Selected text -
┌──
By Jack Seney
Honore de Balzac was a prolific French novelist circa the 1830-1850 period, coming to this in his 30s after attempting careers in journalism and publishing. He found novels to be a way to make money while also serving the arts. Balzac had served TIME in jail for non-payment of debts, so his success was no small matter to him.
Balzac's books were popular in France and came to represent an ongoing series of loosely related stories called "The Human Comedy" (a hundred years later Kerouac and others, fully aware of Balzac, apparently tried to steal this idea as if it was originally theirs).
"Lost Illusions" is one of the most respected volumes of Balzac, a big novel with the air of an epic even though it focuses on not too many key people.
Lucien and David are the two longtime provincial pals here, who take different paths in pursuing youthful success. The more egoistic Lucien heads off to Paris to woo a rich and fickle older woman into being his permanent sponsor, as he intends to become a great poet. There was nothing necessarily immoral about such sponsorship at the time, as many new writers were supported in this way. However, Lucien finds himself romantically in love with his benefactress.
At first living among impoverished fellow writers in Paris, Lucien ends up becoming a journalist-critic and getting involved in the risky politics of the newspaper business, even as he falls in love again with a financially borderline actress.
Meanwhile, the generous nice guy David stays home, marries and energetically takes over the printing press that runs in his family. He is always there for Lucien whenever a call for help goes out.
This is an absorbing classic novel whose considerable length is not even noticeable, so engrossing is the story. The English translation by Katharine Wormaley flows beautifully, and with Balzac's elan the wordy descriptive passages go down as smooth as ice cream.
Book Tubers on You Tube have somehow never heard of this masterpiece or any other Balzac work, as one after another they continue to limit their classical knowledge to boring writers like Tolstoy or Dickens, the Brontes or Austin, many of whom were writing solely for syndication and were thus motivated to drag their stories out into soap operas which later made for fat and dull books.
└──
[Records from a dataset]
┌──
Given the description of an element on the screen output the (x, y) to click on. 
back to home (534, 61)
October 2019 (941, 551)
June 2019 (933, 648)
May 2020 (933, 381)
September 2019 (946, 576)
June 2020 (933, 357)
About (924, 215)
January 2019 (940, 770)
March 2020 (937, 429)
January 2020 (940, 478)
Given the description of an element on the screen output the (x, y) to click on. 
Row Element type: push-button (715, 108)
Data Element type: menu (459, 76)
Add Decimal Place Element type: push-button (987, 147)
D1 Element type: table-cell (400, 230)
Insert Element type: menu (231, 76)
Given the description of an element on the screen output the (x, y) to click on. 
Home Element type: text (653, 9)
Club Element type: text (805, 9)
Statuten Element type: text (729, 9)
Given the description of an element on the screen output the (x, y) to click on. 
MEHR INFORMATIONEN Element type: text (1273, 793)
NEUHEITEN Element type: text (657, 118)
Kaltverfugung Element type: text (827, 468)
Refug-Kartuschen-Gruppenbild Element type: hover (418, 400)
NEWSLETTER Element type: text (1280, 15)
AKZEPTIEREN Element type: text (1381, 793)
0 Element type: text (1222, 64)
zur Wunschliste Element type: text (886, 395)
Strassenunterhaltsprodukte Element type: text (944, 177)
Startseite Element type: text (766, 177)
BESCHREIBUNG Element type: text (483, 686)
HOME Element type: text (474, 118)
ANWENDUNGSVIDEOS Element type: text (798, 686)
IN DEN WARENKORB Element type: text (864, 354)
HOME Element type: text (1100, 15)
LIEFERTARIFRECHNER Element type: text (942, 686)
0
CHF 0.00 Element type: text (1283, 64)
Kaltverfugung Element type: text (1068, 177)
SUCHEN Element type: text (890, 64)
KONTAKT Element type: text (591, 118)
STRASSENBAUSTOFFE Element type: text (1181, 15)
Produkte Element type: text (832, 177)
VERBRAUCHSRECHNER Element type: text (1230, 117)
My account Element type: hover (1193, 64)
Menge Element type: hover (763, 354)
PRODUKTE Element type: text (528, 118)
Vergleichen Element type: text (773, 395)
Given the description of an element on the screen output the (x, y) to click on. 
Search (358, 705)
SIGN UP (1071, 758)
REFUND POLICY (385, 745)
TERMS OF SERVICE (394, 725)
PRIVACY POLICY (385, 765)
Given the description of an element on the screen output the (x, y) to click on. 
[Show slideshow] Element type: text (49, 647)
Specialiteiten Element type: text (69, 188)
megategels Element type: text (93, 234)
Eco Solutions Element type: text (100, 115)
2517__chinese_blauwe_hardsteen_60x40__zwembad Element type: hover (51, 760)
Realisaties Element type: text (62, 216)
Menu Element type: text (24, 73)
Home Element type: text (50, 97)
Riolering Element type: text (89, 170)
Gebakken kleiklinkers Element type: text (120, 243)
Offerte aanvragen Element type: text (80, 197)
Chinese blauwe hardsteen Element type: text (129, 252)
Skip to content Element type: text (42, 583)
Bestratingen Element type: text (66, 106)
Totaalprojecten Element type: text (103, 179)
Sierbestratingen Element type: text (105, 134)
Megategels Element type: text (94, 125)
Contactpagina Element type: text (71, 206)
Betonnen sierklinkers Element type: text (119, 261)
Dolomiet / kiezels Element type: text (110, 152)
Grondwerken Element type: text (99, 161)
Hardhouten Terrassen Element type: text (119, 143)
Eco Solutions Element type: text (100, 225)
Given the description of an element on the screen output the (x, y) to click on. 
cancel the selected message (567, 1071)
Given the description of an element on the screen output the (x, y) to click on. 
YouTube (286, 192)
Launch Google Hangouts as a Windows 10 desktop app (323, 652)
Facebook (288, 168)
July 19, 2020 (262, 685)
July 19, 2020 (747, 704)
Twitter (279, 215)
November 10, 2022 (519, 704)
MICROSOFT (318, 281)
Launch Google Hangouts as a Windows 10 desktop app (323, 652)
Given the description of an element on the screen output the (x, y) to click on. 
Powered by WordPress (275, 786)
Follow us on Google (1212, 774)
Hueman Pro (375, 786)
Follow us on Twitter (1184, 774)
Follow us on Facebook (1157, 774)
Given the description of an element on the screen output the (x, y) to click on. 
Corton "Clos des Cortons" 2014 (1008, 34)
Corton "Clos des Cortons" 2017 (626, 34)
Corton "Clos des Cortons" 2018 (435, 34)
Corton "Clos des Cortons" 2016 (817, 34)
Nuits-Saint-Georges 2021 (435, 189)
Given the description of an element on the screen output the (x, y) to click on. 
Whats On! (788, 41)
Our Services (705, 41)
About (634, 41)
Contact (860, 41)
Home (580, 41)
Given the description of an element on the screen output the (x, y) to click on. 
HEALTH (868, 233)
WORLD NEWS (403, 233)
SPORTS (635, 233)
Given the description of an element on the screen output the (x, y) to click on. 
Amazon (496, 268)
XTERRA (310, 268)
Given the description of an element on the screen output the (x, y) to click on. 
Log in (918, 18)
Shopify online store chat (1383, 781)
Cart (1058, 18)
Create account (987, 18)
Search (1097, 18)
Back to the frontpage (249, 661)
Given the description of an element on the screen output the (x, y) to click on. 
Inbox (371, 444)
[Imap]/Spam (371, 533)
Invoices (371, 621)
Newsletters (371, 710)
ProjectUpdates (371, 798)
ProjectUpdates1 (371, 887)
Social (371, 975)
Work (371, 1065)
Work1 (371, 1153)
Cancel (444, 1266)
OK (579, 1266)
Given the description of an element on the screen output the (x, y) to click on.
└──
Required actions -
1/ Please retype the review of Lost Illusions from "Meanwhile, the generous" up to and including "and dull books.".
2/ Extend the review of Lost Illusions, picking up right after its final sentence.
You can leave the rows aside.

Outputs in order -
1/
Meanwhile, the generous nice guy David stays home, marries and energetically takes over the printing press that runs in his family. He is always there for Lucien whenever a call for help goes out.
This is an absorbing classic novel whose considerable length is not even noticeable, so engrossing is the story. The English translation by Katharine Wormaley flows beautifully, and with Balzac's elan the wordy descriptive passages go down as smooth as ice cream.
Book Tubers on You Tube have somehow never heard of this masterpiece or any other Balzac work, as one after another they continue to limit their classical knowledge to boring writers like Tolstoy or Dickens, the Brontes or Austin, many of whom were writing solely for syndication and were thus motivated to drag their stories out into soap operas which later made for fat and dull books.

2/
Most of Balzac's novels were leanly edited by himself and came out directly one after another, with the 1800s public eating them up like pancakes but getting literary lessons as they did.
Some put their nose in the air and sniff that Balzac's writing quality "fell" when, needing a secure income, he entered a regular publication contract in the last decade of his life. But I have seen no evidence of this, and isn't it easy for the sniffers to talk
if they themselves are financially secure?
To this day many still rank Balzac as history's most prolific single author, and that he produced so many works of literary quality means that he is already far beyond a potboiler like Stephen King who might challenge him for the technical title.
Indeed, Balzac would have surely flooded out any challengers had he not died at age 51. Some insist that this was because of eating a poisonous coffee bean, as Balzac was known to not only guzzle coffee, but actually chew coffee beans for energy for his writing sessions which sometimes extended to 16 or 18 hours in length. He was also said to have made sure a chapel was available to attend Mass without having to stray far from his desk.
But Balzac had other health problems and it is more likely that these killed him not long after his marriage to a Polish countess.
May God bless Balzac's memory and may more people continue to discover his books. I own "Lost Illusions," but get his others from my big Brooklyn central library. I also see them on the shelves of Barnes and Noble, so Balzac has survived into modernity.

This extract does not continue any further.